▶ _Task instructions_
1 > In the passage on nepotism in Iran, what is the exact text of the part that opens with the words containing "Returning to the" and closes with "the least benefits."? Copy it word for word.
2 > In the passage on nepotism in Iran, why does Saeed say he never got the bank job and ended up at the worst government ministry? Answer in one to three sentences.

▶ _Source document_
Returning to the present, Saeed says he blames a toxic culture of top-tier nepotism and hierarchical thinking in Iran for his own predicament. “For privileged individuals there is no law,” he says. “When I finished my studies and my military service I went to the bank, I did the tests and I was accepted. Eighteen times” At the end, I never got the job. Why? Because I had no parti [connections]. Because of this, I only got a job at the worst government ministry with the lowest salary, and the least benefits.
“Nepotism – parti bazi – is taking everyone else’s rights away. This is what our society has become. If our chances were equal, I would have made myself into one of the important people of this country. Instead, I had to go after drugs.
“It doesn’t matter if you have intellect, or if you have degrees. Whatever you have it does not matter unless you have parti or you are a martyr’s descendant, or a veteran.

▶ _Information given_
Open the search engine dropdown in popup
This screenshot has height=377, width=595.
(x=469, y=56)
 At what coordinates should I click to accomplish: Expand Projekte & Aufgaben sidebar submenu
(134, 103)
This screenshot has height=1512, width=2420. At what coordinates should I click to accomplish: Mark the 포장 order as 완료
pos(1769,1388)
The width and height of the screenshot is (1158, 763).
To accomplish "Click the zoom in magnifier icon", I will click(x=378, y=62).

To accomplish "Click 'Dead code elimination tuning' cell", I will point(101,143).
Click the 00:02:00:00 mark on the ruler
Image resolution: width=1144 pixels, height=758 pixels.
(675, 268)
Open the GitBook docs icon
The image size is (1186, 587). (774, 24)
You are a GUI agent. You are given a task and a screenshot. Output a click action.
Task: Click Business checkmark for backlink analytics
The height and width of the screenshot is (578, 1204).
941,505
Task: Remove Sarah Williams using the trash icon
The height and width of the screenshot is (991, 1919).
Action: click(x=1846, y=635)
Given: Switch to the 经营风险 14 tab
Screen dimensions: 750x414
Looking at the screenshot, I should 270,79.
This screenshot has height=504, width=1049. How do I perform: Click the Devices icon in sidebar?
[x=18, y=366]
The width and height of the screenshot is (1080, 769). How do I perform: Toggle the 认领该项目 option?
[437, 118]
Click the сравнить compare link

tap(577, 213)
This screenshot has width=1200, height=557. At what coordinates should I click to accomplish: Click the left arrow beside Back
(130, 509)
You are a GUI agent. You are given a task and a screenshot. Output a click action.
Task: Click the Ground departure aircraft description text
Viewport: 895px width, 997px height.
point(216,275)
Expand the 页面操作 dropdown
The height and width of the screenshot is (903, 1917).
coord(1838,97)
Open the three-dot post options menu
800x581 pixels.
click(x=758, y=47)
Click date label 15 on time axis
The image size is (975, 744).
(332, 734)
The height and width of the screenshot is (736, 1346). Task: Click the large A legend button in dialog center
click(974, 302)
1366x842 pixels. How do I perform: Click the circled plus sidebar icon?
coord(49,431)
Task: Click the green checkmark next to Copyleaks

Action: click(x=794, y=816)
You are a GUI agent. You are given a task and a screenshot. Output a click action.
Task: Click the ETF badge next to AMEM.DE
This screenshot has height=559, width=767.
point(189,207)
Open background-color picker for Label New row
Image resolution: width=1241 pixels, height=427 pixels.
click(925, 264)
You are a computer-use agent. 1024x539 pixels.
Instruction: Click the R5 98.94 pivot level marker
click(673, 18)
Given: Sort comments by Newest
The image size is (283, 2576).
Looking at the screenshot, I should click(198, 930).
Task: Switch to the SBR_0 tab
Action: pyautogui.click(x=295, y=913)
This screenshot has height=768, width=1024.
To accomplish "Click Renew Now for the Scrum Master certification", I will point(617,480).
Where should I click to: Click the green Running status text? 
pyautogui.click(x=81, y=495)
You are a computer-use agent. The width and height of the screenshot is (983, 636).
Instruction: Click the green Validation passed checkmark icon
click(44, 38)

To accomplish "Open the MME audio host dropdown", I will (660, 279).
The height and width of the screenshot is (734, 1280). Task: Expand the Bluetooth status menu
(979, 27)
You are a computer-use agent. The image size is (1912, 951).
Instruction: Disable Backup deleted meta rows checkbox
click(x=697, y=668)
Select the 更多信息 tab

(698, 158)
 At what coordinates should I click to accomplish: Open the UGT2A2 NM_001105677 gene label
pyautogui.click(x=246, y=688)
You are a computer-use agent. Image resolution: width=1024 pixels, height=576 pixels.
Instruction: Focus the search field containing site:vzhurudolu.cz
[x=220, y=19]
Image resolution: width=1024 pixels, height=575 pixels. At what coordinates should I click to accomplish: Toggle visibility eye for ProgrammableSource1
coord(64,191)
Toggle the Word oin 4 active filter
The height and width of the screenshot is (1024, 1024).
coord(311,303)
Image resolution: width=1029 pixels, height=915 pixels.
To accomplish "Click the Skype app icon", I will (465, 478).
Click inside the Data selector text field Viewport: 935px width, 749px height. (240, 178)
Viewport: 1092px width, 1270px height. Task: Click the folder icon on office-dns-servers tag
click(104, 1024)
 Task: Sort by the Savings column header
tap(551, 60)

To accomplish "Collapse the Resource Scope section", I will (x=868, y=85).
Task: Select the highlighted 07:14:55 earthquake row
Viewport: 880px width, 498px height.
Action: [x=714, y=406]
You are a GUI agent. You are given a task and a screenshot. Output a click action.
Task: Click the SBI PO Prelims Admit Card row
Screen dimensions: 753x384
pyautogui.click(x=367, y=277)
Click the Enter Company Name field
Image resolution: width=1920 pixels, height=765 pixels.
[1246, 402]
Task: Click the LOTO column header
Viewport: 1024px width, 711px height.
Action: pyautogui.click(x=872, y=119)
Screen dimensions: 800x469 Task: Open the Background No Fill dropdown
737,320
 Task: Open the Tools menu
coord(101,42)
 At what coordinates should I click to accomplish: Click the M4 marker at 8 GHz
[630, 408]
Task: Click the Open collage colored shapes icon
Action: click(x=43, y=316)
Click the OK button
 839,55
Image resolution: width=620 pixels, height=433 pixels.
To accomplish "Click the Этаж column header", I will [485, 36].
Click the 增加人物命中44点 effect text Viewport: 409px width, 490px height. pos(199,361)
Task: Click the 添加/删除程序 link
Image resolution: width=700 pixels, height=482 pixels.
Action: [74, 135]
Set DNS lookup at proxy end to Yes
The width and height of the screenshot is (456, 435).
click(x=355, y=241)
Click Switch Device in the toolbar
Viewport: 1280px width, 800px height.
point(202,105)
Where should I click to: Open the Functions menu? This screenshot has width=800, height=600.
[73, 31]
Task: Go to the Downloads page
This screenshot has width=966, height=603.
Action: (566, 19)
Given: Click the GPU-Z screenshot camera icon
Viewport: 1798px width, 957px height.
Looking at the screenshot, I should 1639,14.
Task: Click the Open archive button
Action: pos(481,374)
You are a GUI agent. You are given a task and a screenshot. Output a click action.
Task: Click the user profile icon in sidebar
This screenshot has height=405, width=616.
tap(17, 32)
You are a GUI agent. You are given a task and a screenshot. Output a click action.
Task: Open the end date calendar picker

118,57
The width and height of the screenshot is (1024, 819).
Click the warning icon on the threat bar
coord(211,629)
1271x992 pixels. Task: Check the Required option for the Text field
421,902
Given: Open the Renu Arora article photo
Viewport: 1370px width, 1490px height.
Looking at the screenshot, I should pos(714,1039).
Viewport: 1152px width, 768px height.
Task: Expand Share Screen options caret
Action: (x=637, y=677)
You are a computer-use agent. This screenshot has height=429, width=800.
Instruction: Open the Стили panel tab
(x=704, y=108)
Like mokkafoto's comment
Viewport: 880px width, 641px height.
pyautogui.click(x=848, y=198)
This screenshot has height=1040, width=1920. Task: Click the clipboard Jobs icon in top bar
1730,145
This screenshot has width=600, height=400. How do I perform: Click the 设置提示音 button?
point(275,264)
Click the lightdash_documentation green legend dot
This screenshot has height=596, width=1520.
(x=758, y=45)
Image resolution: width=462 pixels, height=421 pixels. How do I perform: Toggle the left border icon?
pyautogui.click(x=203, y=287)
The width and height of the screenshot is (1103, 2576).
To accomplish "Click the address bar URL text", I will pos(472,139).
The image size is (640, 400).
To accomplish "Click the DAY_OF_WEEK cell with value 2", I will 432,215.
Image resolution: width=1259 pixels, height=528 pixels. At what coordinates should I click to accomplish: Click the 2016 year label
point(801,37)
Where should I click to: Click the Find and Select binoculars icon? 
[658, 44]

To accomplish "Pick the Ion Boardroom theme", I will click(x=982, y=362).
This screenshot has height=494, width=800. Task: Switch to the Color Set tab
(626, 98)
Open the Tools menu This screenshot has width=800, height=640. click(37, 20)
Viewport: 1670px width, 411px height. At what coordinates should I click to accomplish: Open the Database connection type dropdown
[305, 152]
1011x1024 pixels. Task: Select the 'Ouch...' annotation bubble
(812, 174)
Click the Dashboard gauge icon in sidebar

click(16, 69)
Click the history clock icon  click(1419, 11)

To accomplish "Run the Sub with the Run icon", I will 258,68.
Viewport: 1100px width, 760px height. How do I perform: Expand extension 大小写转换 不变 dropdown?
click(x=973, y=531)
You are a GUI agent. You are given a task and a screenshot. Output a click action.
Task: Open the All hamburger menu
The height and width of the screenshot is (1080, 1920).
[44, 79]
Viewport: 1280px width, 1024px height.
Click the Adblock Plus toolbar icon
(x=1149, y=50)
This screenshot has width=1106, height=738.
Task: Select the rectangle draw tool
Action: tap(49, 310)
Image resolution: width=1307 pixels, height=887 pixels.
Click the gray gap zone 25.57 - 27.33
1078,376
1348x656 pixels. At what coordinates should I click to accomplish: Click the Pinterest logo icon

▶ _Responses for each task_
1 >
Returning to the present, Saeed says he blames a toxic culture of top-tier nepotism and hierarchical thinking in Iran for his own predicament. “For privileged individuals there is no law,” he says. “When I finished my studies and my military service I went to the bank, I did the tests and I was accepted. Eighteen times” At the end, I never got the job. Why? Because I had no parti [connections]. Because of this, I only got a job at the worst government ministry with the lowest salary, and the least benefits.

2 > Saeed says it was because he had no parti, meaning connections. Although he took the bank's tests and was accepted eighteen times, he never got the job, so he could only get work at the worst government ministry, with the lowest salary and the fewest benefits.